Does ChatGPT have a typical or atypical theory of mind?

Front Psychol. 2024 Oct 29:15:1488172. doi: 10.3389/fpsyg.2024.1488172. eCollection 2024.

Abstract

In recent years, the capabilities of Large Language Models (LLMs), such as ChatGPT, to imitate human behavioral patterns have been attracting growing interest from experimental psychology. Although ChatGPT can successfully generate accurate theoretical and inferential information in several fields, its ability to exhibit a Theory of Mind (ToM) is a topic of debate and interest in literature. Impairments in ToM are considered responsible for social difficulties in many clinical conditions, such as Autism Spectrum Disorder (ASD). Some studies showed that ChatGPT can successfully pass classical ToM tasks, however, the response style used by LLMs to solve advanced ToM tasks, comparing their abilities with those of typical development (TD) individuals and clinical populations, has not been explored. In this preliminary study, we administered the Advanced ToM Test and the Emotion Attribution Task to ChatGPT 3.5 and ChatGPT-4 and compared their responses with those of an ASD and TD group. Our results showed that the two LLMs had higher accuracy in understanding mental states, although ChatGPT-3.5 failed with more complex mental states. In understanding emotional states, ChatGPT-3.5 performed significantly worse than TDs but did not differ from ASDs, showing difficulty with negative emotions. ChatGPT-4 achieved higher accuracy, but difficulties with recognizing sadness and anger persisted.

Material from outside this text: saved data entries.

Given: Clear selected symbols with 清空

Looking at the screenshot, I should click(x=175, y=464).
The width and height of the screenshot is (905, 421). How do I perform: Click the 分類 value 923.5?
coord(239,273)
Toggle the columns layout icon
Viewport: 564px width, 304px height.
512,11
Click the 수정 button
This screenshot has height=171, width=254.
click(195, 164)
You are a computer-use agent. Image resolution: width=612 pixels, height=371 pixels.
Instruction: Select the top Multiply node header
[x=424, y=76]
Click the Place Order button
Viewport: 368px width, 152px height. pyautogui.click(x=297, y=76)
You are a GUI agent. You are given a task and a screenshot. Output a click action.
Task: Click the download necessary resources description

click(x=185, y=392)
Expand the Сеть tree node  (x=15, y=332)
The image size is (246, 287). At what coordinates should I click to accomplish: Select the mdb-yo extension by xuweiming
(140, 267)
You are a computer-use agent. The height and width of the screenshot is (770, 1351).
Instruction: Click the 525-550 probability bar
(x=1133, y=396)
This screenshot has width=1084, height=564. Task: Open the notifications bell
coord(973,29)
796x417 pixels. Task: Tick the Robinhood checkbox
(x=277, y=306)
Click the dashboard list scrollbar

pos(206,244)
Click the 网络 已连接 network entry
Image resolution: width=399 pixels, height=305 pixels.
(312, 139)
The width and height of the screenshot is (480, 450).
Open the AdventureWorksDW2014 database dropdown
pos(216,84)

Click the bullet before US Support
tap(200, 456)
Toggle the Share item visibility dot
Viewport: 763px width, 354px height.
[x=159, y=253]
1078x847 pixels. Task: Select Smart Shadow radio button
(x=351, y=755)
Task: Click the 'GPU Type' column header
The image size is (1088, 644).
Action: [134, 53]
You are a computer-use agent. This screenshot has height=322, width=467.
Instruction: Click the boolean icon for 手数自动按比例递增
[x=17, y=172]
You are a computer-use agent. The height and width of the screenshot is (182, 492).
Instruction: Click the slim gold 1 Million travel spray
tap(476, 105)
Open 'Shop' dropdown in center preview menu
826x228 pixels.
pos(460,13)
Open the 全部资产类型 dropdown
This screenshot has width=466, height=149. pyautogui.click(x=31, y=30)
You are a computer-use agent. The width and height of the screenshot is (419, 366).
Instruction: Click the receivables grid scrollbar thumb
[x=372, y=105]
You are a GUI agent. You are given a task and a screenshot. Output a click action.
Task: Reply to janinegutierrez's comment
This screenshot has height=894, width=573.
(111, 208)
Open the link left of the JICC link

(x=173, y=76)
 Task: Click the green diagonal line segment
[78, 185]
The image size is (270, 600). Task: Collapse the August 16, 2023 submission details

The style adopted by both LLMs appeared verbose, and repetitive, tending to violate Grice's maxims. This conversational style seems similar to that adopted by high-functioning ASDs. Clinical implications and potential applications are discussed.

Keywords: ChatGPT; Theory of mind; artificial intelligence; autism spectrum disorder; emotion; large language models.

Grants and funding

The author(s) declare that financial support was received for the research, authorship, and/or publication of this article. This work was partially supported by the Ministry of University and Research (Grants PRIN 2022 20227BCP93).